Although our study is hampered by a rather small sample size, a large study period, and its retrospective character, there are some interesting clinical implications that may be drawn from our data.

First, ischemia times should be reduced to a minimum, not only for reasons of allograft function but for tumor-specific considerations as well. This seems to have paramount importance for patients with 18F-FDG-avid tumors on pretransplant PET scanning (Fig. 2a), since extended WIT remained the only independent predictor of HCC recurrence in this special subpopulation.

Several transplant groups have recently described 18F-FDG-PET as useful diagnostic tool for identifying HCC with aggressive biological behavior [59]. Its prognostic significance seems to be triggered by a high correlation of increased FDG uptake with the presence of MVI and low tumor differentiation, which are both major determinants of posttransplant outcome [59, 17]. Currently available data suggest that patients with 18F-FDG-non-avid HCC are appropriate liver transplant candidates, independent from meeting the Milan criteria [59, 17]. However, experiences with PET evaluation in this context are still limited, and 18F-FDG-uptake data are not yet for standard incorporated into the selection process prior to LT [5]. Thus, patients with 18F-FDG-avid HCC may not automatically be excluded from LT. Instead, additional prognostic variables have to be identified.

The unfavorable impact of extended WIT on tumor-related outcome was particularly evident in patients with 18F-FDG-avid HCC (Fig. 2a), but less serious in PET− recipients (Fig. 2b). Tumor recurrence rates were 20 % in PET− recipients, but 88.2 % in PET+ patients following LT with extended WIT (P < 0.001). It has been recently demonstrated that the presence of unfavorable histopathologic features may be associated with higher blood levels of CTCs as compared to less aggressive tumors [35]. We therefore suppose the exaggerated risk of tumor relapse in PET+ versus PET− patients following extended WIT (Fig. 2a, b) to be triggered by higher amounts of circulating HCC cells. However, we have not performed CTC measurements, which is a drawback of our trial.

In contrast, patients with 18F-FDG-avid HCC were able to achieve an acceptable recurrence-free survival rate of 73.9 % at 3 years, if WIT remained limited (Fig. 2a). To our opinion, this outcome result would, in retrospect, not have been justified their exclusion from LT.

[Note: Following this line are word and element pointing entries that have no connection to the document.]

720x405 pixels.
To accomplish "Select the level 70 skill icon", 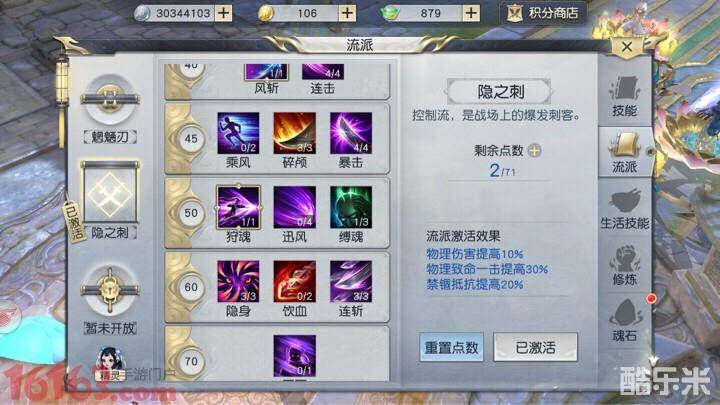I will click(294, 356).
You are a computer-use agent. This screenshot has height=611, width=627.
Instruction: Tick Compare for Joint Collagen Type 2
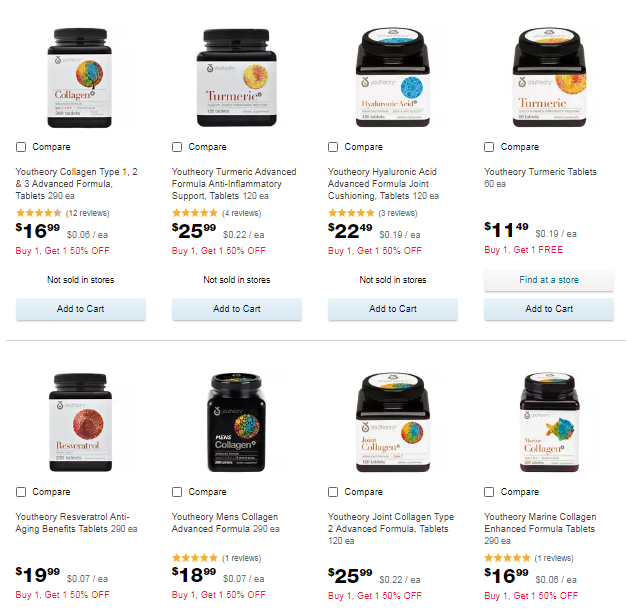coord(333,492)
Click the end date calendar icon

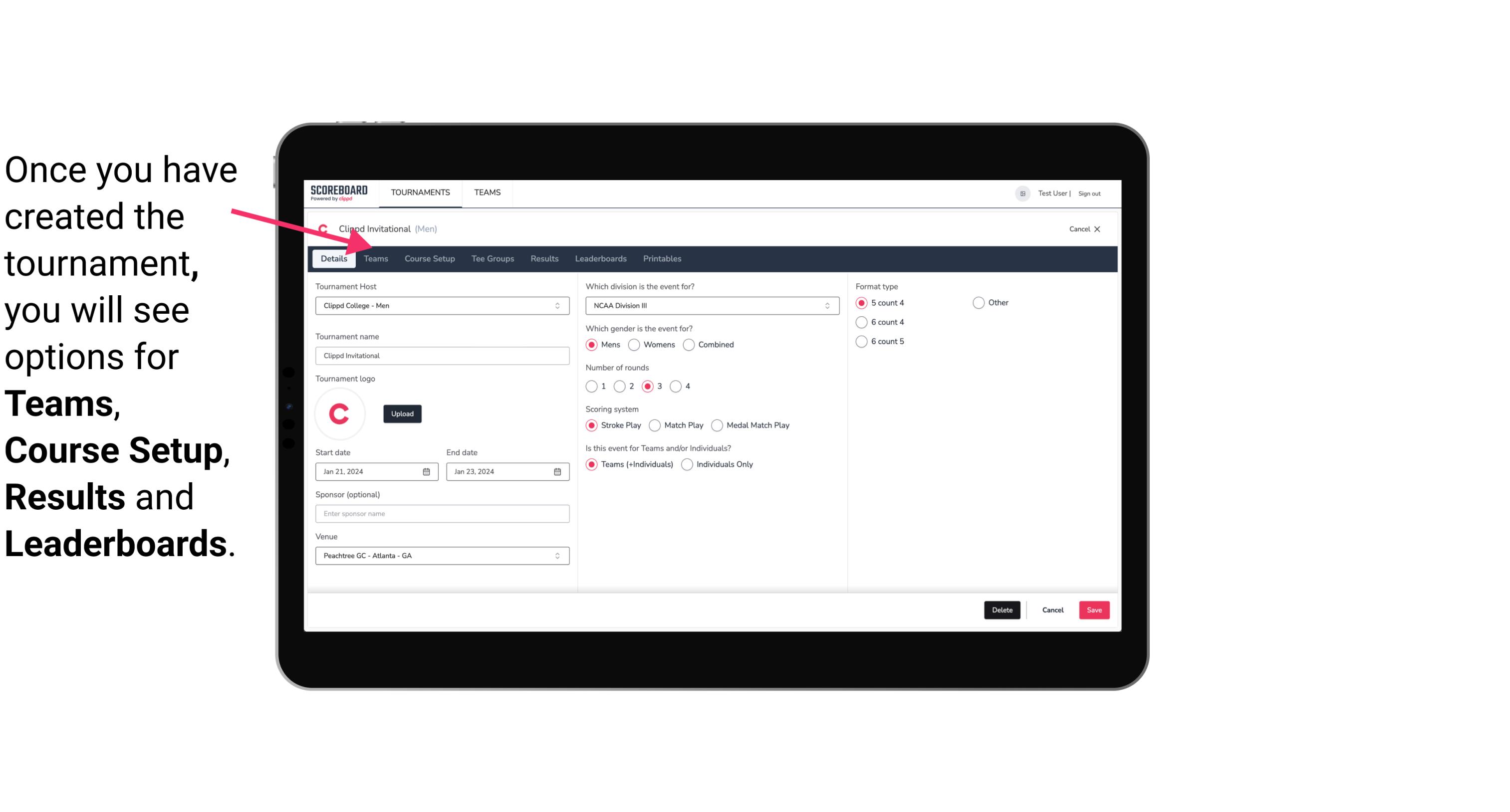(x=558, y=471)
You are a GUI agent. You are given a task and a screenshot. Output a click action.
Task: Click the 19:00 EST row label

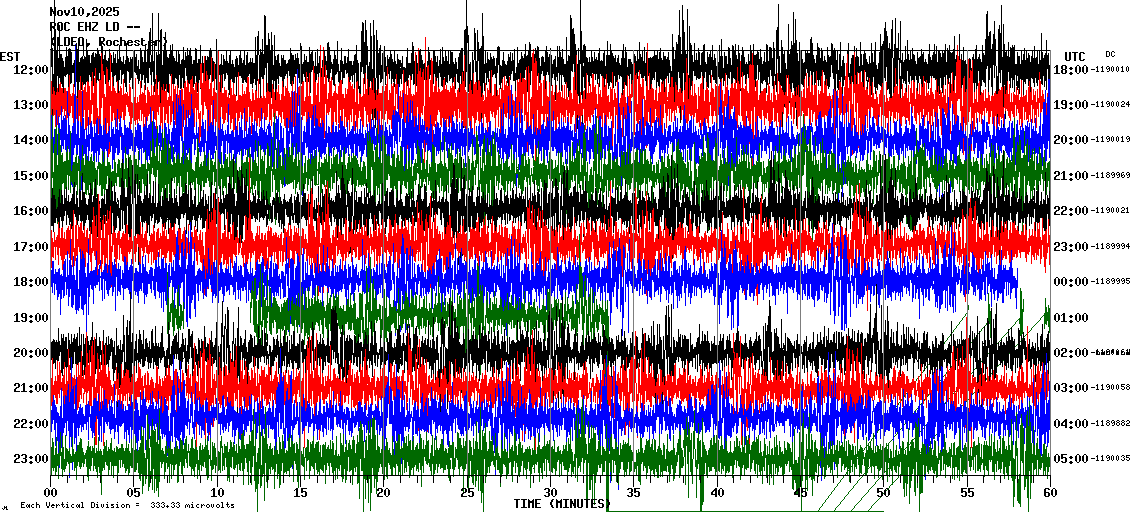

Although recommended by our data, additional reduction of ischemia times might be difficult in clinical reality. Cold ischemia time is mainly determined by logistic factors, such as location of retrieval operation and availability of operation facilities and staff. Warm ischemia time is less variable than CIT, but may be influenced by allograft size, the vessels’ anatomical structure, and, not least, the surgeons’ experiences. Apart from that, acceptance of a liver allograft is rather determined by medical priorities than by calculated ischemia times. Nevertheless, our data strongly suggest that expected ischemia times should play an important role in individual decision making, especially in patients with unfavorable tumor biology.

Second, targeting molecular mechanisms of hepatic IRI not only might improve allograft function but possibly reduces the risk of HCC recurrence. Post-LT maximum AST levels were significantly higher following WIT >50 min (618.5 IU/ml) than after limited WIT (366.2 IU/ml; P < 0.001), which stresses the correlation between ischemia times and IRI in our study. There are numerous experimental and clinical studies on pharmacological strategies for limiting hepatic IRI without, however, yet focusing on their possible anticancer efficacies [21].

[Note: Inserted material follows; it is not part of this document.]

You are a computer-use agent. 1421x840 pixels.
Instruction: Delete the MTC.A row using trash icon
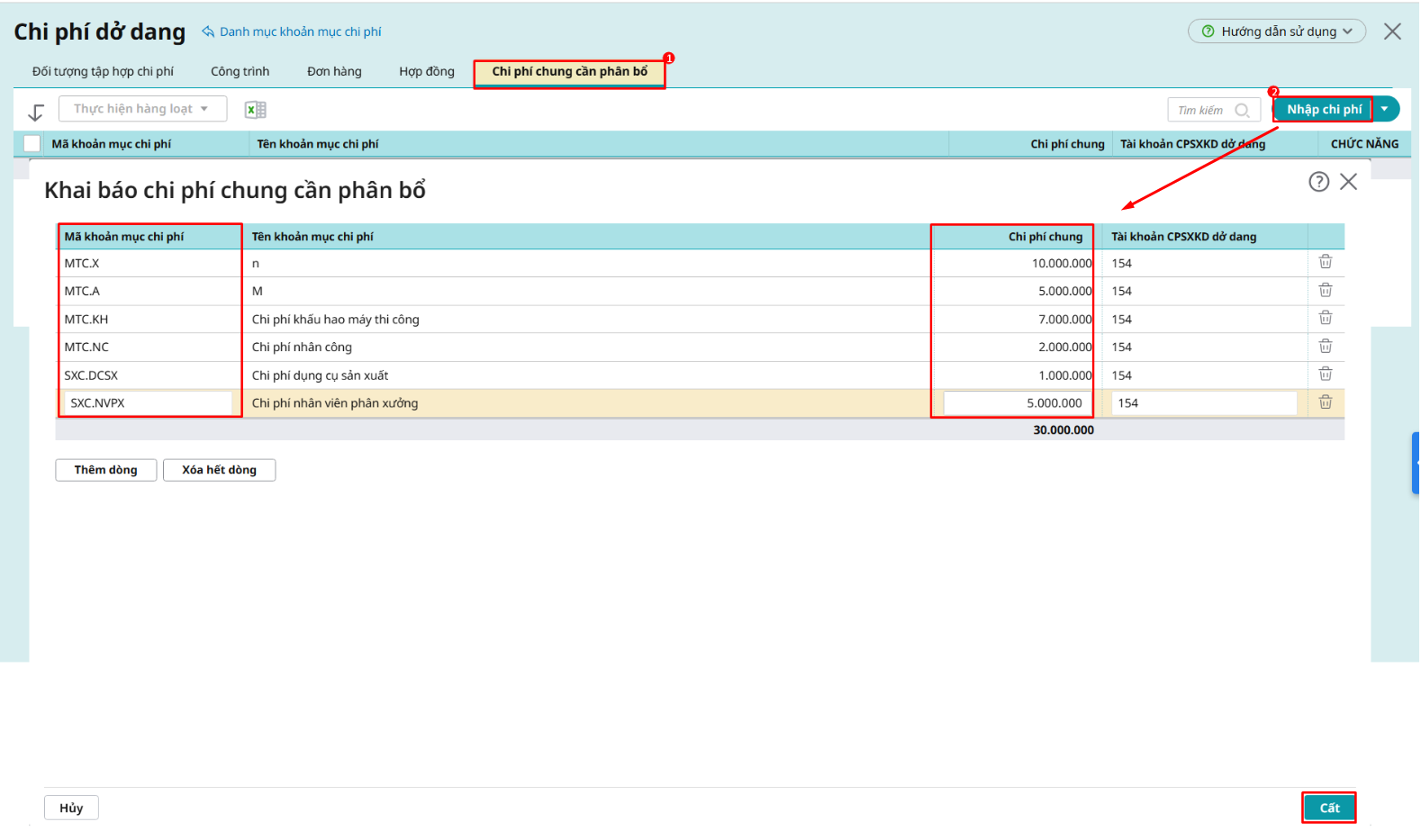tap(1325, 290)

And third, our data seem to implicate that, along with other clinical and histopathologic variables, ischemia times should be incorporated into the assessment of the patients’ individual oncological risk profile following LT. This, however, has to be further analyzed in a prospective approach.

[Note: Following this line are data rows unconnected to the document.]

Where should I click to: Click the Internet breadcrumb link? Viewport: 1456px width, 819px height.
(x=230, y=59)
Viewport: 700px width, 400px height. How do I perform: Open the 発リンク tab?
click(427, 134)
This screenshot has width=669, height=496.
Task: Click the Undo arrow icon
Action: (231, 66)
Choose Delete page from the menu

In conclusion, results of our trial demonstrate that ischemia times are important risk factors for HCC recurrence following LT. Prolonged warm ischemia time was identified as an independent promoter of HCC recurrence, especially in patients with unfavorable tumor biology on pretransplant PET imaging. There should be attempts to further minimize ischemia times for improving outcome in liver transplant patients with HCC.